***** DATA IN THIS EXERCISE

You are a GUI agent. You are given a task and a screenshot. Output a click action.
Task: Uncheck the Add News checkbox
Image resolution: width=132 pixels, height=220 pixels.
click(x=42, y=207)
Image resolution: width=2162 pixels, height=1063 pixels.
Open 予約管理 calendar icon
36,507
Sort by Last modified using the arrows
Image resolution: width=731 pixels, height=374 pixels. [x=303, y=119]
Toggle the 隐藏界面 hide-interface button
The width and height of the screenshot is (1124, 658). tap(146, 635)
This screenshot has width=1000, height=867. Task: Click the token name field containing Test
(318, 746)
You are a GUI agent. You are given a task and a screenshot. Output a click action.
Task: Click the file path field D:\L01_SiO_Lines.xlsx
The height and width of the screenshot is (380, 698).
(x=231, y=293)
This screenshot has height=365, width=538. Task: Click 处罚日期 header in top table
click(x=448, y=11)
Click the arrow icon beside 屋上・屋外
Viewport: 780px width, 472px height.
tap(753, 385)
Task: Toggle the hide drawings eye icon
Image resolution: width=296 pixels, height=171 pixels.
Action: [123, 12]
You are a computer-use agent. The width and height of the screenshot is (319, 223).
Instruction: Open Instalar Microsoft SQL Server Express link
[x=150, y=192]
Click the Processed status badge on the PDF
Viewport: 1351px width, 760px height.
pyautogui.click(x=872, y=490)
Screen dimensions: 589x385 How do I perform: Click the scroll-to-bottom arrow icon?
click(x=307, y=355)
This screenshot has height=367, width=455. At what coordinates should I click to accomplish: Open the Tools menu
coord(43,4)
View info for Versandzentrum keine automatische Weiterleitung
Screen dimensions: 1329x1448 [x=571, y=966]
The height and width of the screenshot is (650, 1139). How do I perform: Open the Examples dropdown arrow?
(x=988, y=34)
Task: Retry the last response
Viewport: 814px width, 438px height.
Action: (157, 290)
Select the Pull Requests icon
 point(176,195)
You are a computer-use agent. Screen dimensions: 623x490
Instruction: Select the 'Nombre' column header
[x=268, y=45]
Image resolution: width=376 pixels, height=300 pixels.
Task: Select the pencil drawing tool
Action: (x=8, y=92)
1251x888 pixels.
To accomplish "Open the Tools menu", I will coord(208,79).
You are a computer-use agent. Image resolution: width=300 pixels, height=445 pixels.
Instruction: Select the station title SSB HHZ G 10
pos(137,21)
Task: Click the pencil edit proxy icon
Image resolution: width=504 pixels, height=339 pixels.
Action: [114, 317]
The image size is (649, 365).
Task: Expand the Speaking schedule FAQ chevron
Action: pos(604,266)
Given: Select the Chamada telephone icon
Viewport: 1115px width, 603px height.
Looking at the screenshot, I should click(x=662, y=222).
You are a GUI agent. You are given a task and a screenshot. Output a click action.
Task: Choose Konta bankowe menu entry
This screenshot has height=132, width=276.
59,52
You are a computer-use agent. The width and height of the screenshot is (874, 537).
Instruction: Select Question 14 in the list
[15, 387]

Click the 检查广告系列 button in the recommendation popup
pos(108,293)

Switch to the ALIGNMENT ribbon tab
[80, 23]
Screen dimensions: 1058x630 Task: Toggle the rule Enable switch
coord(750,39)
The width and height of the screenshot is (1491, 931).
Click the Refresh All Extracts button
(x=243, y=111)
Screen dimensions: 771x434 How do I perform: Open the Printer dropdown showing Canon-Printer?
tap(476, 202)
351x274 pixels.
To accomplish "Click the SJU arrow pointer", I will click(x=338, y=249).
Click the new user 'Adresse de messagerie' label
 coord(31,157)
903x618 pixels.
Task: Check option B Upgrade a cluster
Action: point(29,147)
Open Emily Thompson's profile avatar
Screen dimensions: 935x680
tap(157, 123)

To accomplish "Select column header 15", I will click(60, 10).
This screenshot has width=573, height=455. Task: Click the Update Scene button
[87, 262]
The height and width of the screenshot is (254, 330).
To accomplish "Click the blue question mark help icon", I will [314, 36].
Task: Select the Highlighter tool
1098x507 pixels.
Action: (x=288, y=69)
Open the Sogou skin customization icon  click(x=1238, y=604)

**********

*PROBLEM REQUIREMENTS*:
Convert all of the data above into a JSON list of strings, one string per line, leaving out blank lines.

*RESULT*:
[
  "You are a GUI agent. You are given a task and a screenshot. Output a click action.",
  "Task: Uncheck the Add News checkbox",
  "Image resolution: width=132 pixels, height=220 pixels.",
  "click(x=42, y=207)",
  "Image resolution: width=2162 pixels, height=1063 pixels.",
  "Open 予約管理 calendar icon",
  "36,507",
  "Sort by Last modified using the arrows",
  "Image resolution: width=731 pixels, height=374 pixels. [x=303, y=119]",
  "Toggle the 隐藏界面 hide-interface button",
  "The width and height of the screenshot is (1124, 658). tap(146, 635)",
  "This screenshot has width=1000, height=867. Task: Click the token name field containing Test",
  "(318, 746)",
  "You are a GUI agent. You are given a task and a screenshot. Output a click action.",
  "Task: Click the file path field D:\\L01_SiO_Lines.xlsx",
  "The height and width of the screenshot is (380, 698).",
  "(x=231, y=293)",
  "This screenshot has height=365, width=538. Task: Click 处罚日期 header in top table",
  "click(x=448, y=11)",
  "Click the arrow icon beside 屋上・屋外",
  "Viewport: 780px width, 472px height.",
  "tap(753, 385)",
  "Task: Toggle the hide drawings eye icon",
  "Image resolution: width=296 pixels, height=171 pixels.",
  "Action: [123, 12]",
  "You are a computer-use agent. The width and height of the screenshot is (319, 223).",
  "Instruction: Open Instalar Microsoft SQL Server Express link",
  "[x=150, y=192]",
  "Click the Processed status badge on the PDF",
  "Viewport: 1351px width, 760px height.",
  "pyautogui.click(x=872, y=490)",
  "Screen dimensions: 589x385 How do I perform: Click the scroll-to-bottom arrow icon?",
  "click(x=307, y=355)",
  "This screenshot has height=367, width=455. At what coordinates should I click to accomplish: Open the Tools menu",
  "coord(43,4)",
  "View info for Versandzentrum keine automatische Weiterleitung",
  "Screen dimensions: 1329x1448 [x=571, y=966]",
  "The height and width of the screenshot is (650, 1139). How do I perform: Open the Examples dropdown arrow?",
  "(x=988, y=34)",
  "Task: Retry the last response",
  "Viewport: 814px width, 438px height.",
  "Action: (157, 290)",
  "Select the Pull Requests icon",
  " point(176,195)",
  "You are a computer-use agent. Screen dimensions: 623x490",
  "Instruction: Select the 'Nombre' column header",
  "[x=268, y=45]",
  "Image resolution: width=376 pixels, height=300 pixels.",
  "Task: Select the pencil drawing tool",
  "Action: (x=8, y=92)",
  "1251x888 pixels.",
  "To accomplish \"Open the Tools menu\", I will coord(208,79).",
  "You are a computer-use agent. Image resolution: width=300 pixels, height=445 pixels.",
  "Instruction: Select the station title SSB HHZ G 10",
  "pos(137,21)",
  "Task: Click the pencil edit proxy icon",
  "Image resolution: width=504 pixels, height=339 pixels.",
  "Action: [114, 317]",
  "The image size is (649, 365).",
  "Task: Expand the Speaking schedule FAQ chevron",
  "Action: pos(604,266)",
  "Given: Select the Chamada telephone icon",
  "Viewport: 1115px width, 603px height.",
  "Looking at the screenshot, I should click(x=662, y=222).",
  "You are a GUI agent. You are given a task and a screenshot. Output a click action.",
  "Task: Choose Konta bankowe menu entry",
  "This screenshot has height=132, width=276.",
  "59,52",
  "You are a computer-use agent. The width and height of the screenshot is (874, 537).",
  "Instruction: Select Question 14 in the list",
  "[15, 387]",
  "Click the 检查广告系列 button in the recommendation popup",
  "pos(108,293)",
  "Switch to the ALIGNMENT ribbon tab",
  "[80, 23]",
  "Screen dimensions: 1058x630 Task: Toggle the rule Enable switch",
  "coord(750,39)",
  "The width and height of the screenshot is (1491, 931).",
  "Click the Refresh All Extracts button",
  "(x=243, y=111)",
  "Screen dimensions: 771x434 How do I perform: Open the Printer dropdown showing Canon-Printer?",
  "tap(476, 202)",
  "351x274 pixels.",
  "To accomplish \"Click the SJU arrow pointer\", I will click(x=338, y=249).",
  "Click the new user 'Adresse de messagerie' label",
  " coord(31,157)",
  "903x618 pixels.",
  "Task: Check option B Upgrade a cluster",
  "Action: point(29,147)",
  "Open Emily Thompson's profile avatar",
  "Screen dimensions: 935x680",
  "tap(157, 123)",
  "To accomplish \"Select column header 15\", I will click(60, 10).",
  "This screenshot has width=573, height=455. Task: Click the Update Scene button",
  "[87, 262]",
  "The height and width of the screenshot is (254, 330).",
  "To accomplish \"Click the blue question mark help icon\", I will [314, 36].",
  "Task: Select the Highlighter tool",
  "1098x507 pixels.",
  "Action: (x=288, y=69)",
  "Open the Sogou skin customization icon  click(x=1238, y=604)"
]